Recorded data:

* * * * *

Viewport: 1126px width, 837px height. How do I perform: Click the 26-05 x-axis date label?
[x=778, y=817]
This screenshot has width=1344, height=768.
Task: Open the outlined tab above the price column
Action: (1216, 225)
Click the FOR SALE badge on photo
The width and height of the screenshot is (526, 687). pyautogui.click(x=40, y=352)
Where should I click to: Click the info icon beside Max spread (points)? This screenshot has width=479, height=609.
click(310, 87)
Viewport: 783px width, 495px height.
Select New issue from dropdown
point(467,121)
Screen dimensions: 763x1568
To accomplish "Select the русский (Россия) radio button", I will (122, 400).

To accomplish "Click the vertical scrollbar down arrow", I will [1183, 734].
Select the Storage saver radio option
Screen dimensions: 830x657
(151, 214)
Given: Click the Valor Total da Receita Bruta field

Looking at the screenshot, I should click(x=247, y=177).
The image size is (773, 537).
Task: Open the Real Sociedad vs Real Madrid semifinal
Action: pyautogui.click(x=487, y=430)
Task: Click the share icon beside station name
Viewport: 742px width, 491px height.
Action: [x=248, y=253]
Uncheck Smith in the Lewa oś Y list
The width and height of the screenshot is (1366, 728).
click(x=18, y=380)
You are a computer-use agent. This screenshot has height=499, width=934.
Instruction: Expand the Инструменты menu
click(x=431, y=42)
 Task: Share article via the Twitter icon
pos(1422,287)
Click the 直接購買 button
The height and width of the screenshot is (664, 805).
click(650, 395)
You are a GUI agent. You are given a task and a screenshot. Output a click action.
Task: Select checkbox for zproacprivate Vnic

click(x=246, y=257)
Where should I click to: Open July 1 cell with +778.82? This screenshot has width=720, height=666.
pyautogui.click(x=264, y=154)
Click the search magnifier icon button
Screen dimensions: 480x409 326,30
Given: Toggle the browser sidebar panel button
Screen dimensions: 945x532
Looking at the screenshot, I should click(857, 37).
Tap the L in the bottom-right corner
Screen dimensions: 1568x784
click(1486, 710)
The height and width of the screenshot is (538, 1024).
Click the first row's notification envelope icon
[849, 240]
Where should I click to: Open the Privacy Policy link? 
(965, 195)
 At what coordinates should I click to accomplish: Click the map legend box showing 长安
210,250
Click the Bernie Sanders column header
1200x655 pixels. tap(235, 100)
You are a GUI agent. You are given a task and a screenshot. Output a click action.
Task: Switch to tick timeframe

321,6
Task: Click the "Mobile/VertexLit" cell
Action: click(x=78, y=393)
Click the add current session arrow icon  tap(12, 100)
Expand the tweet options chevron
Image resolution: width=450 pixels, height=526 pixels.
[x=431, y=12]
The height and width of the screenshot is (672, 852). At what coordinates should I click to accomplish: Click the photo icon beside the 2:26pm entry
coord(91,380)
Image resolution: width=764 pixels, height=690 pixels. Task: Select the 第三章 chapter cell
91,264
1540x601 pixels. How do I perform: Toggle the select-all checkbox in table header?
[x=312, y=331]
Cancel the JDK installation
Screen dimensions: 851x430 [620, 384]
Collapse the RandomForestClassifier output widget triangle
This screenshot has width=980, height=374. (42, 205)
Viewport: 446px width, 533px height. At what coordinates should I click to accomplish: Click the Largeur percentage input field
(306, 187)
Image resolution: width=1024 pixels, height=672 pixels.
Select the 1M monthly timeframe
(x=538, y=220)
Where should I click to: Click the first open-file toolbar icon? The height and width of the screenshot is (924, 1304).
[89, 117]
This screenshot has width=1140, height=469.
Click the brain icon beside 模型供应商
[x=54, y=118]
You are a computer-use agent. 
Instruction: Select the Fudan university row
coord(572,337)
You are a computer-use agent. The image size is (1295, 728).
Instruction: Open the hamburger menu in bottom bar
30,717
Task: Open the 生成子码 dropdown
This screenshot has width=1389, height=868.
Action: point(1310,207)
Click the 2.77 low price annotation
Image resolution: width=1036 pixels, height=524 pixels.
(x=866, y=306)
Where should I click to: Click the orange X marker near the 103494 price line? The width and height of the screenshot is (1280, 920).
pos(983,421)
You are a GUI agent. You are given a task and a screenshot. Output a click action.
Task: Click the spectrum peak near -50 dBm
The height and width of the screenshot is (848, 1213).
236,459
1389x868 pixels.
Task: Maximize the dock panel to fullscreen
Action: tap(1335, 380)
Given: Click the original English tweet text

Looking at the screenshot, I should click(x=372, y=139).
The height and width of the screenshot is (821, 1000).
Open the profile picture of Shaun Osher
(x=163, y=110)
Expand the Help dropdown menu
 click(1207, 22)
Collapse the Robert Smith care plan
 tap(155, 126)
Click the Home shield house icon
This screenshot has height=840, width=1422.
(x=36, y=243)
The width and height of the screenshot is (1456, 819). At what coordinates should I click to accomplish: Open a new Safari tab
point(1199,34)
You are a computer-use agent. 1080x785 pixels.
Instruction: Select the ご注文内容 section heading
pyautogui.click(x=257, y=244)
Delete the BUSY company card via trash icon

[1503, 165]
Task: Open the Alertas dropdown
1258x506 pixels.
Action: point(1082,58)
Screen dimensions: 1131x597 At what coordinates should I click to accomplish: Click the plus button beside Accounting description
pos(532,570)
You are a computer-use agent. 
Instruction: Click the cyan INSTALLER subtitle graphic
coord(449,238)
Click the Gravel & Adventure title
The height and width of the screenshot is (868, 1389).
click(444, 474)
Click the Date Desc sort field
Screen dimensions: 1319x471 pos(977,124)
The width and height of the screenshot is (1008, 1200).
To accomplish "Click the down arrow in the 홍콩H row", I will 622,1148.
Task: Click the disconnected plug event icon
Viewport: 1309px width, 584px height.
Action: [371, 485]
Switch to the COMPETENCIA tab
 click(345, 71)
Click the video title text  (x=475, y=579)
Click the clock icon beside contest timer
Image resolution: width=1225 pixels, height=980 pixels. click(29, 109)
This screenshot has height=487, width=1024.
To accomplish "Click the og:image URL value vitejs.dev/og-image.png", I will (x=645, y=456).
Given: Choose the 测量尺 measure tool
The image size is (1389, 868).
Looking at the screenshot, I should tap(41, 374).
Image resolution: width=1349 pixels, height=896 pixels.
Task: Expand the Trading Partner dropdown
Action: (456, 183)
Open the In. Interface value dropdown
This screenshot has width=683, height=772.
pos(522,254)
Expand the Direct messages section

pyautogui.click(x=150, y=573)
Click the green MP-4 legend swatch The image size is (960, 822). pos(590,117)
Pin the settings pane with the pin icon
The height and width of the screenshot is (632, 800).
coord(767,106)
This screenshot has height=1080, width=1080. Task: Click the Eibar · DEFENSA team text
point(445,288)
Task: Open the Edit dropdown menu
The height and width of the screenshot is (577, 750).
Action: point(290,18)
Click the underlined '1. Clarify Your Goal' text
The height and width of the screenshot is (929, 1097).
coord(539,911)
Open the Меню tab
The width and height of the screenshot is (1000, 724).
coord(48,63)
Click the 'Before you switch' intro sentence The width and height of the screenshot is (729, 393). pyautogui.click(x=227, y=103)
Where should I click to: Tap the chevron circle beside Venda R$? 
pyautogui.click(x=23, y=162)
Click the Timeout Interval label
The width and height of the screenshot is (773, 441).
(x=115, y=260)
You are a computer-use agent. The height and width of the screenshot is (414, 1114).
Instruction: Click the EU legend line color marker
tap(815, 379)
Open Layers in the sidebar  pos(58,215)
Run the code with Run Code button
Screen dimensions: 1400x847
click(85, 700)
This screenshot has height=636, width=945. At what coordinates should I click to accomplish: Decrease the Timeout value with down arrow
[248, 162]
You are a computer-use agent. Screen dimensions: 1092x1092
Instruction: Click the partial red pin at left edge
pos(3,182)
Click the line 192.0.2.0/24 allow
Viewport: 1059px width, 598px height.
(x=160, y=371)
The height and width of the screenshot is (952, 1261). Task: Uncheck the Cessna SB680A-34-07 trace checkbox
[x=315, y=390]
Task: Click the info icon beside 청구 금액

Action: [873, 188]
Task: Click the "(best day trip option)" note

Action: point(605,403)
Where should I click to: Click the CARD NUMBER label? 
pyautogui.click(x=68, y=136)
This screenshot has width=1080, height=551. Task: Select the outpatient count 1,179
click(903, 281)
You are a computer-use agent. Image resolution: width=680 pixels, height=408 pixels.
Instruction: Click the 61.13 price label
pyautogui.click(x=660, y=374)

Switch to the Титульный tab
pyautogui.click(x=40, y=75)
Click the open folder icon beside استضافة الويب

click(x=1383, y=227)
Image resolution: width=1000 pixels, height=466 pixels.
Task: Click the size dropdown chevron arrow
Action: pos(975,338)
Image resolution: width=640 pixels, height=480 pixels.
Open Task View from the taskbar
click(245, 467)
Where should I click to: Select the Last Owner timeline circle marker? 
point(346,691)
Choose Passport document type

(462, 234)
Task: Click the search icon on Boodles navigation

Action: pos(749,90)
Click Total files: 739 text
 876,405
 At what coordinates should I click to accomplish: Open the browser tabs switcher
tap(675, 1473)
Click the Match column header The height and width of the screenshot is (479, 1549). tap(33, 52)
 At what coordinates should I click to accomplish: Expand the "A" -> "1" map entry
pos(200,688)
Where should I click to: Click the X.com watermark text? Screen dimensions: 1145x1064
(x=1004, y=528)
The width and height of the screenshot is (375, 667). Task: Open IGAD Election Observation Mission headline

* * * * *

*ACTIVITY:* What is needed is a word-for-word restatement of every line from the one with "Instruction: Click the 61.13 price label" to the end of the entries above.

*TASK ANSWER:*
Instruction: Click the 61.13 price label
pyautogui.click(x=660, y=374)

Switch to the Титульный tab
pyautogui.click(x=40, y=75)
Click the open folder icon beside استضافة الويب

click(x=1383, y=227)
Image resolution: width=1000 pixels, height=466 pixels.
Task: Click the size dropdown chevron arrow
Action: pos(975,338)
Image resolution: width=640 pixels, height=480 pixels.
Open Task View from the taskbar
click(245, 467)
Where should I click to: Select the Last Owner timeline circle marker? 
point(346,691)
Choose Passport document type

(462, 234)
Task: Click the search icon on Boodles navigation

Action: pos(749,90)
Click Total files: 739 text
 876,405
 At what coordinates should I click to accomplish: Open the browser tabs switcher
tap(675, 1473)
Click the Match column header The height and width of the screenshot is (479, 1549). tap(33, 52)
 At what coordinates should I click to accomplish: Expand the "A" -> "1" map entry
pos(200,688)
Where should I click to: Click the X.com watermark text? Screen dimensions: 1145x1064
(x=1004, y=528)
The width and height of the screenshot is (375, 667). Task: Open IGAD Election Observation Mission headline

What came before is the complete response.